Using regular dairy milk and sugar still made for a fairly high-calorie treat for me though, so I started looking to alternatives that might make this a treat I could enjoy more often.  I love my raw sugar, but I’ve found Truvia to be an acceptable alternative, and I’ve found out I’m quite a fan of soy and almond milk, which have way fewer calories than dairy milk.  Yes, I know skim milk is also an option, but...yuck.  Go for it if you want some watery-bleh-icky tea, but I'm telling you there are better options.  Silk vanilla soy milk is my personal favorite!
Cookie Butter is NOT a part of a balanced breakfast...but a teaspoon of it can be on some double fiber wheat bread paired with low-cal almond milk tea.
Recently, I brewed up the Forbidden Love (devil's food cake flavored chai) tea from Tattle Tea in Silk Vanilla Almond Milk and added two teaspoons of Truvia baking blend sweetener.  The result: 90 calorie cake in a glass!

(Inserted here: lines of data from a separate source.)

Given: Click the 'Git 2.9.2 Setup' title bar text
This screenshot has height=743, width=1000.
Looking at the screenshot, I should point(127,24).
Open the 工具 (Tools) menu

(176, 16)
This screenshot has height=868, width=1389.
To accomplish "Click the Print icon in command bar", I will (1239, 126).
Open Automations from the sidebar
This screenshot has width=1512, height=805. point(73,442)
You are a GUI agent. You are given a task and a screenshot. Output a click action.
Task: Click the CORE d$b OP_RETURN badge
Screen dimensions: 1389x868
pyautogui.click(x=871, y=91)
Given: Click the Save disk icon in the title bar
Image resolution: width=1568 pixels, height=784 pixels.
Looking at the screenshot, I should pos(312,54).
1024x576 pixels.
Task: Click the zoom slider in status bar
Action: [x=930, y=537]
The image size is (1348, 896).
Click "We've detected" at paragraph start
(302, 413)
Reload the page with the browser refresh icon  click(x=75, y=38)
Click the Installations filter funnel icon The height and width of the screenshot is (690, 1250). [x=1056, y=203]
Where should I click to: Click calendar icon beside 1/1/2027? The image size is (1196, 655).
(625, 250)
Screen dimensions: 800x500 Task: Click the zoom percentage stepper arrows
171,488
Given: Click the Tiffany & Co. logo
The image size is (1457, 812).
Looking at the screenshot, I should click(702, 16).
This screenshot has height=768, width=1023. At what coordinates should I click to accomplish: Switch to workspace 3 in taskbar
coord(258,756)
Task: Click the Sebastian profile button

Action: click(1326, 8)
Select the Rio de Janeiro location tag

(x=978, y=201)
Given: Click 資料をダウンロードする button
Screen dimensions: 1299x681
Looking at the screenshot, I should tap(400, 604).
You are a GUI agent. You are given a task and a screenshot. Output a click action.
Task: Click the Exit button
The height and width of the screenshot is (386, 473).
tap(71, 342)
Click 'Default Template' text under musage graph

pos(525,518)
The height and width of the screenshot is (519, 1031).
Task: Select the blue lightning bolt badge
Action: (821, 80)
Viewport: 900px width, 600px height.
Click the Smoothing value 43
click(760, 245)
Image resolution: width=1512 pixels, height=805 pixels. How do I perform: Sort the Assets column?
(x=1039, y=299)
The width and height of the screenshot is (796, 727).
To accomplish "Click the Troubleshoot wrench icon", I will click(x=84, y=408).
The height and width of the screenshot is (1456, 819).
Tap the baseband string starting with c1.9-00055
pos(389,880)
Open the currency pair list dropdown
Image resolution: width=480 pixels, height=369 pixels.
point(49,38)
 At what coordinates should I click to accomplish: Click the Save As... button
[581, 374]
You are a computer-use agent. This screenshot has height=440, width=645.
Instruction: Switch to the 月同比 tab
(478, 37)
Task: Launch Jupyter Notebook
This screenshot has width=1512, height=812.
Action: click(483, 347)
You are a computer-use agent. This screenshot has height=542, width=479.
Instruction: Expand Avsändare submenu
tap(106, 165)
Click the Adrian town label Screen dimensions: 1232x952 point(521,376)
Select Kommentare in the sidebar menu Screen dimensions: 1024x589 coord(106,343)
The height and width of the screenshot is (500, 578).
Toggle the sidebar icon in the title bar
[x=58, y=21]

And last night?  Decaf French Toast Chai in Silk Unsweetened Almond Milk + 2 tsp Truvia baking blend = 50 calorie liquid French toast glory.  I mean, seriously.  You can have three cups of this and still come out healthier than a single tall chai latte at Starbucks (and having once been an addict of those, I can attest that this alternative is actually tastier).

The options for creating liquid cake are endless, and I'm having a pretty great time experimenting.  For anyone else with a disastrous sweet tooth, it's worth a try, and cheaper than a slice of cake, too!

Most importantly, liquid cake is Weebie-approved!